Jakarta (Riaunews.com) – Satuan Tugas Penertiban Kawasan Hutan (Satgas PKH) mengungkap adanya 31 korporasi yang diduga berkontribusi terhadap terjadinya bencana di sejumlah wilayah di Pulau Sumatera. Dugaan tersebut muncul berdasarkan hasil pemetaan awal dan investigasi terhadap aktivitas usaha yang berkaitan dengan daerah aliran sungai (DAS).
Komandan Satgas PKH Mayjen TNI Dody Triwinarto mengatakan, penelusuran dilakukan secara menyeluruh dengan menitikberatkan pada keterkaitan aktivitas korporasi terhadap kerusakan kawasan hutan dan DAS di Aceh, Sumatera Utara, dan Sumatera Barat. Kerusakan tersebut dinilai berdampak pada meningkatnya risiko bencana ekologis.
Di Provinsi Aceh, Satgas PKH mendapati sembilan perusahaan yang diduga memiliki keterkaitan langsung dengan kerusakan DAS. Temuan sementara ini masih terus didalami untuk memastikan bentuk dan tingkat pelanggaran yang terjadi.

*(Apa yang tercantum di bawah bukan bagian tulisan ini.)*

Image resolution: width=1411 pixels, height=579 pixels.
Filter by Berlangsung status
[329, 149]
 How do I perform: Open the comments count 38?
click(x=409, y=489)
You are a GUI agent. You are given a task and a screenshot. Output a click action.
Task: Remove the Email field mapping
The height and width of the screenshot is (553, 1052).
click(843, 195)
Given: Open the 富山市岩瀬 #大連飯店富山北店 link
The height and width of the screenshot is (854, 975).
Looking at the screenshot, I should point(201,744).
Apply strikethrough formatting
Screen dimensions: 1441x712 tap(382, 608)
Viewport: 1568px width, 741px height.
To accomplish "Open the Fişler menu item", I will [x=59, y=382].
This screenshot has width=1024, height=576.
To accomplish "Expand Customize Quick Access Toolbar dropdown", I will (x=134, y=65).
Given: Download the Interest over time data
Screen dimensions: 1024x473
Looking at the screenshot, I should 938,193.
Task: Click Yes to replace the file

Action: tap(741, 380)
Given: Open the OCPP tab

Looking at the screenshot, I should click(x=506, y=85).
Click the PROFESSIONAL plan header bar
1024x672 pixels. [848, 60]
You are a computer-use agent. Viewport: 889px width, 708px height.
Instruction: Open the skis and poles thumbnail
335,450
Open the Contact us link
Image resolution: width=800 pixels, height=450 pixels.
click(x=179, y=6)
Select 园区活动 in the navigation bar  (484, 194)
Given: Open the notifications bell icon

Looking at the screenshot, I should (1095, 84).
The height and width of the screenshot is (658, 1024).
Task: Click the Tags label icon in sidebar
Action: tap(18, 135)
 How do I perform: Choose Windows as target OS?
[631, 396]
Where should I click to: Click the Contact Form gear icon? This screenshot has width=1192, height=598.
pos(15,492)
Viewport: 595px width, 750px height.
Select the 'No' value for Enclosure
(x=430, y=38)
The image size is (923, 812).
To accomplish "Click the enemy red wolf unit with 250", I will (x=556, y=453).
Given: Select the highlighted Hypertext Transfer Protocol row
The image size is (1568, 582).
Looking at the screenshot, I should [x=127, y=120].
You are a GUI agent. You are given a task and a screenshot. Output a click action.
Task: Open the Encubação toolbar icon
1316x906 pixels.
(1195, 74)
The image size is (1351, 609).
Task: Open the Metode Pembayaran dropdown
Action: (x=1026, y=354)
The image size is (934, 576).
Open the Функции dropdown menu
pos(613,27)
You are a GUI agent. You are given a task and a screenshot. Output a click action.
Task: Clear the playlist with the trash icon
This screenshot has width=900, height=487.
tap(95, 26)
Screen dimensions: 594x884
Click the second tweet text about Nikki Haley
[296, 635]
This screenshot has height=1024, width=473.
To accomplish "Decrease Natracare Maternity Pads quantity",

Sementara di Sumatera Utara, penelusuran difokuskan pada wilayah DAS Batang Toru, Sungai Garoga, serta kawasan Langkat. Di wilayah tersebut, Satgas PKH mencatat delapan perusahaan yang diduga terlibat, termasuk kelompok Pemegang Hak Atas Tanah (PHT) dengan aktivitas pemanfaatan lahan yang dinilai bermasalah.
Adapun di Sumatera Barat, Satgas PKH mengidentifikasi 14 perusahaan lokal yang tersebar di tiga wilayah DAS. Aktivitas perusahaan-perusahaan tersebut kini dalam tahap kajian lanjutan untuk menilai dampaknya terhadap lingkungan dan masyarakat sekitar.
Dody menegaskan, seluruh temuan ini masih bersifat awal dan akan ditindaklanjuti melalui pendalaman data serta koordinasi lintas kementerian dan lembaga. Satgas PKH berkomitmen menegakkan aturan secara tegas dan objektif, sekaligus mendorong pemulihan kawasan hutan dan DAS guna mencegah terulangnya bencana serupa.